After that, you have to start getting developer’s interest aligned, and a lot of that goes into positioning it next to the things that are interesting… For us, we’re positioned very close to Docker. We’ve been very close to Docker for a long time and it was just exploding at the time we started (it’s still exploding now).

For a lot of people, we were just an interesting new thing that they could do with Docker. They’d been wanting to play around with Docker, they’d been wanting to hack on Docker… This was a project that appealed to a different set of people - it appealed to data scientists and more data-oriented people, so we became that product that they were interested in for using their containers with.

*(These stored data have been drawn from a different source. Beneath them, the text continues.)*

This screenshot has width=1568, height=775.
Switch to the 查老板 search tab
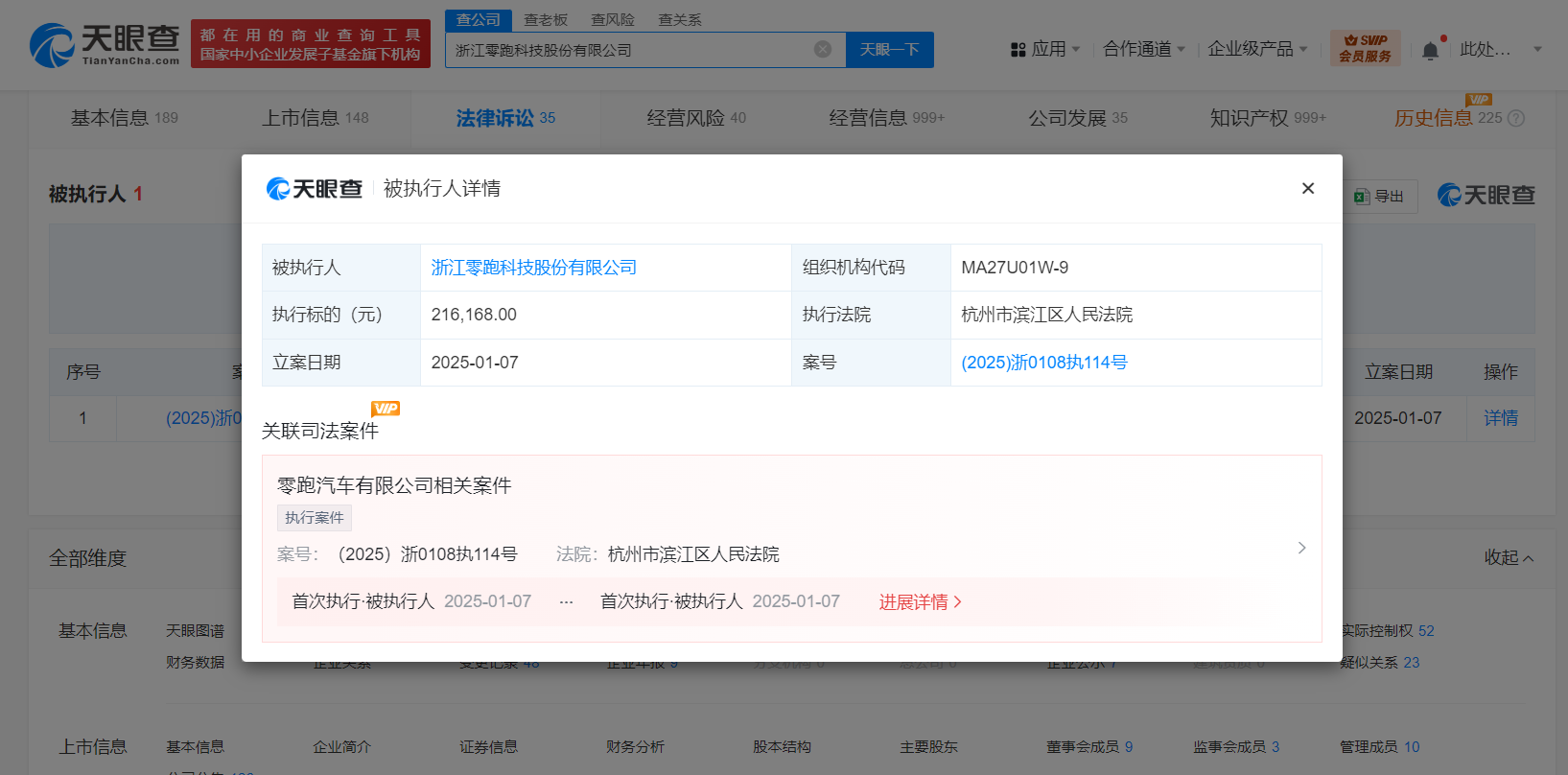pos(546,19)
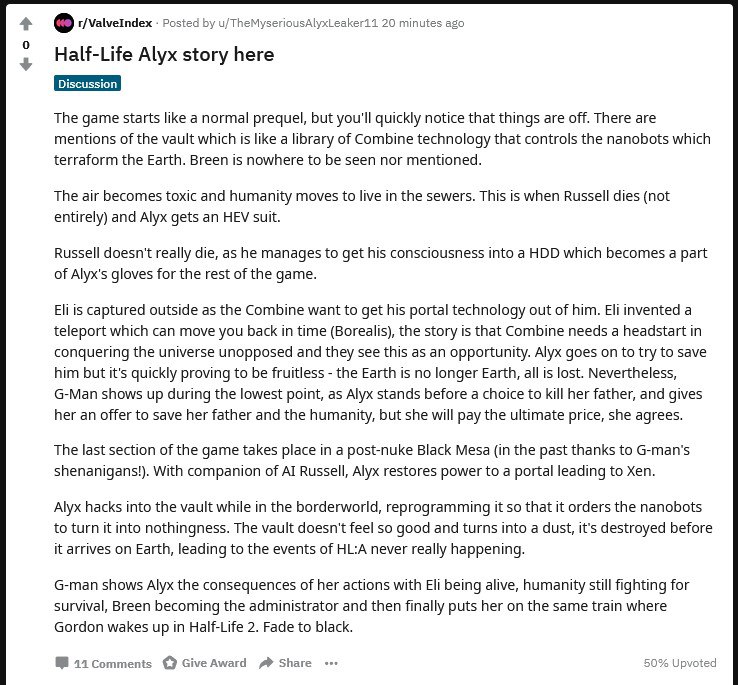Viewport: 738px width, 685px height.
Task: Click the '20 minutes ago' timestamp
Action: click(423, 23)
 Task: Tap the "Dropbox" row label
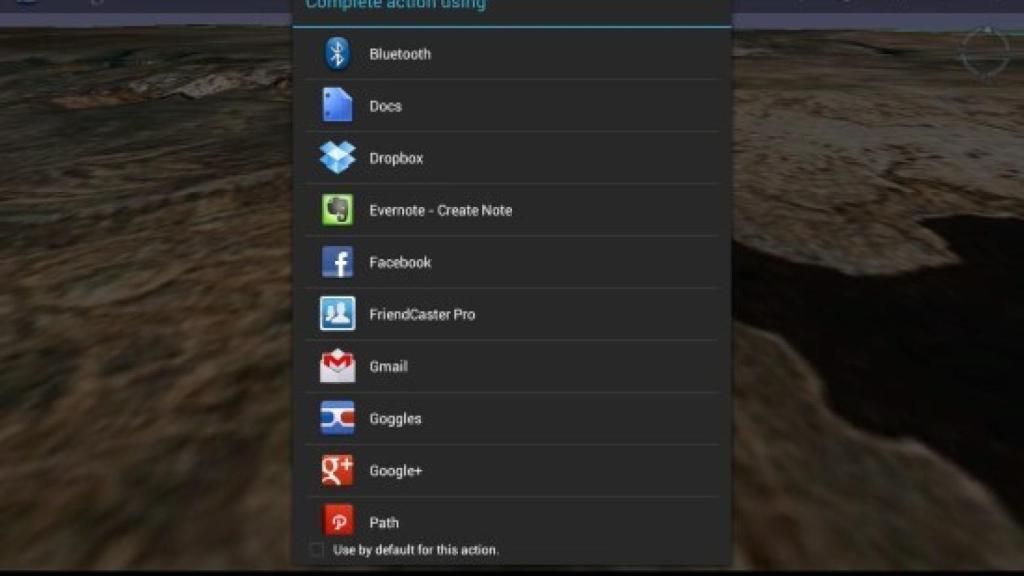396,157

You also need to navigate how easy it’s going to be for your product to be deployed. There’s always some cost to deploying a new product, and for some products this is just insurmountable. I think a good example of this is Urbit - have you guys heard of that?

Brian Ketelsen

Mm-hm.

Joe Doliner

Urbit is this very cool idea where they’re building this cryptographically-secure, peer-to-peer server network where you can just get a server that you can run anything on, but it’s really opaque how to use it; it’s very hard to use. People do use it, and they know this is a problem, they’re working a lot on this… But for us, we wanted to make sure that we solved this problem very well up front.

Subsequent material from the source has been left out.